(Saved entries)
BEGIN

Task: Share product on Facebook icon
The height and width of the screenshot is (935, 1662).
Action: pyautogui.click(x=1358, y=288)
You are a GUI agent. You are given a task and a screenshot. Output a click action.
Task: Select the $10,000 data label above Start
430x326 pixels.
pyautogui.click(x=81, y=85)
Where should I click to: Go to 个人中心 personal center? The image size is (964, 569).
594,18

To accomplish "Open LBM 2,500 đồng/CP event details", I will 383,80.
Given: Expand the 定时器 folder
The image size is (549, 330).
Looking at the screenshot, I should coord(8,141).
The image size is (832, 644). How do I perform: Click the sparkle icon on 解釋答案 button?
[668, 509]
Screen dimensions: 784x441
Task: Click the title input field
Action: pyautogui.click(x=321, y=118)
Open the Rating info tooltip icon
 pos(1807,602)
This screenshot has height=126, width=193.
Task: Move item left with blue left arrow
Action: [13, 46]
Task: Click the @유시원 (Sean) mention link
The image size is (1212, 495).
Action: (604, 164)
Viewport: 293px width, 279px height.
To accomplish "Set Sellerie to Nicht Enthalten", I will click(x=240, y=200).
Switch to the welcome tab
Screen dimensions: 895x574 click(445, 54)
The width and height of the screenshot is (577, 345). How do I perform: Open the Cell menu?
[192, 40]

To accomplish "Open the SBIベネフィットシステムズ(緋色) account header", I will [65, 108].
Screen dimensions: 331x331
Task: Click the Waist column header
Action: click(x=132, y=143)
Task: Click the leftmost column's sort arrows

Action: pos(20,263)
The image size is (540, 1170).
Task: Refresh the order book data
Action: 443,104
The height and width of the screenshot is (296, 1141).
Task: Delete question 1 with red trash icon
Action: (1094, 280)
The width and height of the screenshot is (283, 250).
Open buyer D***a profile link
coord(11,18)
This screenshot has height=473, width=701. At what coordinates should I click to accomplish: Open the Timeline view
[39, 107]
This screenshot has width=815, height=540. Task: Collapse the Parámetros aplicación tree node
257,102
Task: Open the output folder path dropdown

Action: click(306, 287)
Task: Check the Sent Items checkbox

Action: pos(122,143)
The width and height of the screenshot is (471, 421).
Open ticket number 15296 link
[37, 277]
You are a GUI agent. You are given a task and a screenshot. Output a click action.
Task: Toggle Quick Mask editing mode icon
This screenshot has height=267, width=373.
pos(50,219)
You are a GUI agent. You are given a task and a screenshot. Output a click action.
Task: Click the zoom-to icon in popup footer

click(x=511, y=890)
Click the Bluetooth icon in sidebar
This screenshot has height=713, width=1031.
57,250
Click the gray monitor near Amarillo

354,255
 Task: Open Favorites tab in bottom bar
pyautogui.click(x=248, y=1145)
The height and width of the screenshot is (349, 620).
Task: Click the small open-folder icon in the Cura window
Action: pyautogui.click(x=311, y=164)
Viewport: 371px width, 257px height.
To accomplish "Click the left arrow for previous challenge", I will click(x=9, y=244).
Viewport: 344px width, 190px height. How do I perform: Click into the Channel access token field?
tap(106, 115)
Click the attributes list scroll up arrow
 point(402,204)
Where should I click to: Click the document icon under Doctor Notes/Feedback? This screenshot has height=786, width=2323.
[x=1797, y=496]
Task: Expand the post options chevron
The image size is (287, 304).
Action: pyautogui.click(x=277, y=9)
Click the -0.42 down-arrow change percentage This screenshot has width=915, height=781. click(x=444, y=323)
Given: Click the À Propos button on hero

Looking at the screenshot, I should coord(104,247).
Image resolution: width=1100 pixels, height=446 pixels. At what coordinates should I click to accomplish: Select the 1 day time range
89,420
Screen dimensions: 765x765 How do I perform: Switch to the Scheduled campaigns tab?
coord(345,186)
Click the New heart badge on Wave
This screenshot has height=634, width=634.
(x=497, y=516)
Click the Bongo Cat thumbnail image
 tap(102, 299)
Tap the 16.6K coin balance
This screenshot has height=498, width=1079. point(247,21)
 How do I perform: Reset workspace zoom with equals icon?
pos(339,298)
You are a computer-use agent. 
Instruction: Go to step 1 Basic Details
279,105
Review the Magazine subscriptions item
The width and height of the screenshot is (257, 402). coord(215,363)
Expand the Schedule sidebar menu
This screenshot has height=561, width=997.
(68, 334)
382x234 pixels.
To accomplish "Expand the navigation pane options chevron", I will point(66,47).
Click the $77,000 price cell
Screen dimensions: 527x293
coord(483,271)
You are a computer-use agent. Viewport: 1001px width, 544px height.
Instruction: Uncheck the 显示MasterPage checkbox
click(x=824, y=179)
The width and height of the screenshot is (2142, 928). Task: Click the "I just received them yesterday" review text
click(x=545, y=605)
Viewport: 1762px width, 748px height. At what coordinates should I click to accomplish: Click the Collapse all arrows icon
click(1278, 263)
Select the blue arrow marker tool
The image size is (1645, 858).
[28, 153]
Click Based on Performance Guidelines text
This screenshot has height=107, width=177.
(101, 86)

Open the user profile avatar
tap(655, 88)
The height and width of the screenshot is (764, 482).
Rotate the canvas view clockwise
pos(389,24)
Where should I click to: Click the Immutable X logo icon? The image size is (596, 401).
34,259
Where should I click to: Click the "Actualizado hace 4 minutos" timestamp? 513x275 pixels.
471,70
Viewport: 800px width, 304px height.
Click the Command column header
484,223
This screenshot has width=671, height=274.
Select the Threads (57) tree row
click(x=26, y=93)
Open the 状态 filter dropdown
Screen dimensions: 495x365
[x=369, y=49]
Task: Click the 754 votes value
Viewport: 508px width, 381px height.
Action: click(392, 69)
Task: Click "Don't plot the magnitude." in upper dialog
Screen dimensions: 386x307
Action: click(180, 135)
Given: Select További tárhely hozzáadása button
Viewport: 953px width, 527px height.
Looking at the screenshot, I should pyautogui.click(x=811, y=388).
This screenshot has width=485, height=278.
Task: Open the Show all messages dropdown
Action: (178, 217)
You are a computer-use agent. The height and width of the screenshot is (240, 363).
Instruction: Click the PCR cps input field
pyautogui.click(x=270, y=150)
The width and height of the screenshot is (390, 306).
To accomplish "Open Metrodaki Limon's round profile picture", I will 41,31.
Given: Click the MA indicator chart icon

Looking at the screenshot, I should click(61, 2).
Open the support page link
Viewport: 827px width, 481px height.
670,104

END

» Required action
Whichever lines of the data include the word "computer", pull them out.

» Exercise solution
You are a computer-use agent. 
You are a computer-use agent. Viewport: 1001px width, 544px height.
You are a computer-use agent. The height and width of the screenshot is (240, 363).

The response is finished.